Monday, October 4, 2010: 9:55 AM
Metro Toronto Convention Centre
Yoav Gronovich, MD, MBA , Plastic Surgery, Shaare-Zedek Medical Center, Jerusalem, Israel
Izhak Tuchman, MD , Plastic Surgery, Shaare-Zedek Medical Center, Jerusalem, Israel
Rami Binenboym, MD , Plastic Surgery, Shaare-Zedek Medical Center, Jerusalem, Israel
Nirit Eizenman, MD , Plastic Surgery, Shaare-Zedek Medical Center, Jerusalem, Israel
Avry Raveh, MD , Plastic Surgery, Shaare-Zedek Medical Center, Jerusalem, Israel
Anat Elami, MD , Plastic Surgery, Shaare-Zedek Medical Center, Jerusalem, Israel
Nathan Sternberg, MD , Plastic Surgery, Shaare-Zedek Medical Center, Jerusalem, Israel
Jacob Golan, MD , Shaare Zedek Medical Center, Jerusalem, Israel

Background: Osmotic tissue expander is a self-filling device containing osmotic hydro-gel which absorbs tissue fluids in order to increase skin volume gradually. It has unique characteristics: It absorbs fluids in the first 8-10 weeks after bodily insertion. It expands to a definite volume at a Consistent rate of pressure. The rate of expansion remains stable over time. Large variety of sizes and shapes of expanders allows for a convenient use in a wide spectrum of defects.

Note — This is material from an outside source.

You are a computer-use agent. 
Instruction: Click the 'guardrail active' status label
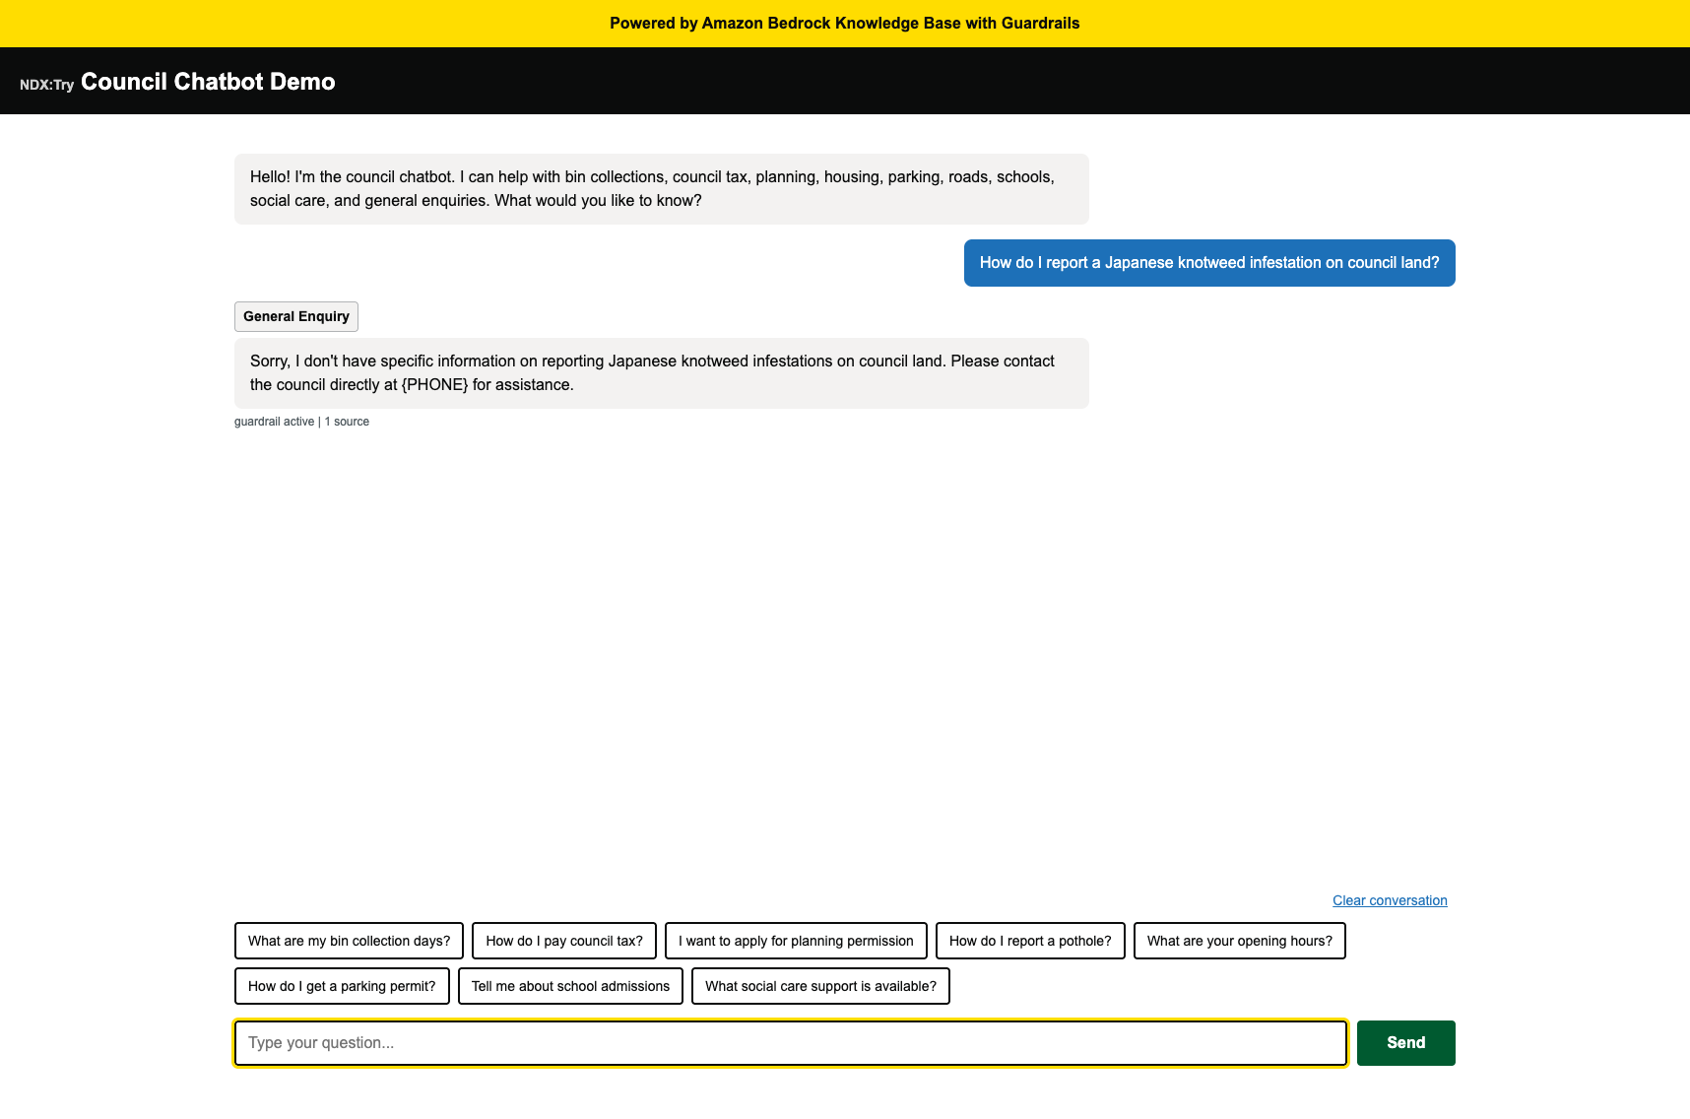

Purpose: We shall present our experience with 10 consecutive pediatric cases of tissue reconstruction using osmotic expanders. We wish to emphasize the main advantageous of this device in the pediatric population.

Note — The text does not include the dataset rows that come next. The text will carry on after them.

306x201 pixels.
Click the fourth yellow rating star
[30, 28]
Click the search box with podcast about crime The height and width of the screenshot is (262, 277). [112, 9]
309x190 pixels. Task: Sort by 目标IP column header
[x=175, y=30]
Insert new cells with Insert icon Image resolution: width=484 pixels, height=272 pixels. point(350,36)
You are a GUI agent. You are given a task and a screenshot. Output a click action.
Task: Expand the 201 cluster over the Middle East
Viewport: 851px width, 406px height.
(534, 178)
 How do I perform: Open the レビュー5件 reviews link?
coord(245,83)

Methods and materials: Ten patients (7 females), median age of 10 years (range 6-15) have been reconstructed using an osmotic tissue expander since May of 2008. Indications for using tissue expander included large congenital nevi (80%) and scars. Areas of body treated were: scalp (20%), shoulder (20%), upper extremities (30%) and lower extremities (30%). In 80% of the patients one expander was used. In 20%, two expanders were used for each patient. Results: In all cases, the operative and post operative management was uneventful with no major complications. Minor complications included partial slough of the skin (1 patient) which was later cured. The average expansion period was 10 weeks (range 5-20). During that time, there were 2 (range 1-3) follow ups. Final aesthetic results were satisfactory in all cases.

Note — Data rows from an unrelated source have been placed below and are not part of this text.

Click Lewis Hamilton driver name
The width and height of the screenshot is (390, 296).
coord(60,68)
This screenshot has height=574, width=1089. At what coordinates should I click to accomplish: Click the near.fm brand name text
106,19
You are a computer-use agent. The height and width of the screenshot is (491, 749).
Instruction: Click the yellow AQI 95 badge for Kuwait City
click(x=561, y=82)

Conclusion: Osmotic expander is a reliable tool for tissue expansion. The final shape and size are precisely predictable. Complications can be avoided by careful insertion of the expander in the correct plane, creating exact pocket size. The main advantages of this device make it especially suitable for children: Its initial small size allows for insertion through a small surgical incision. There is no need for a drain, and overall operating time is much shorter. The expansion period is more convenient for the patient. The need for external filling injections is eliminated and the risk of infections is lower. Its main disadvantages include the inability to control the filling rate and the necessity to remove it in case of damage to the skin overlying the expander.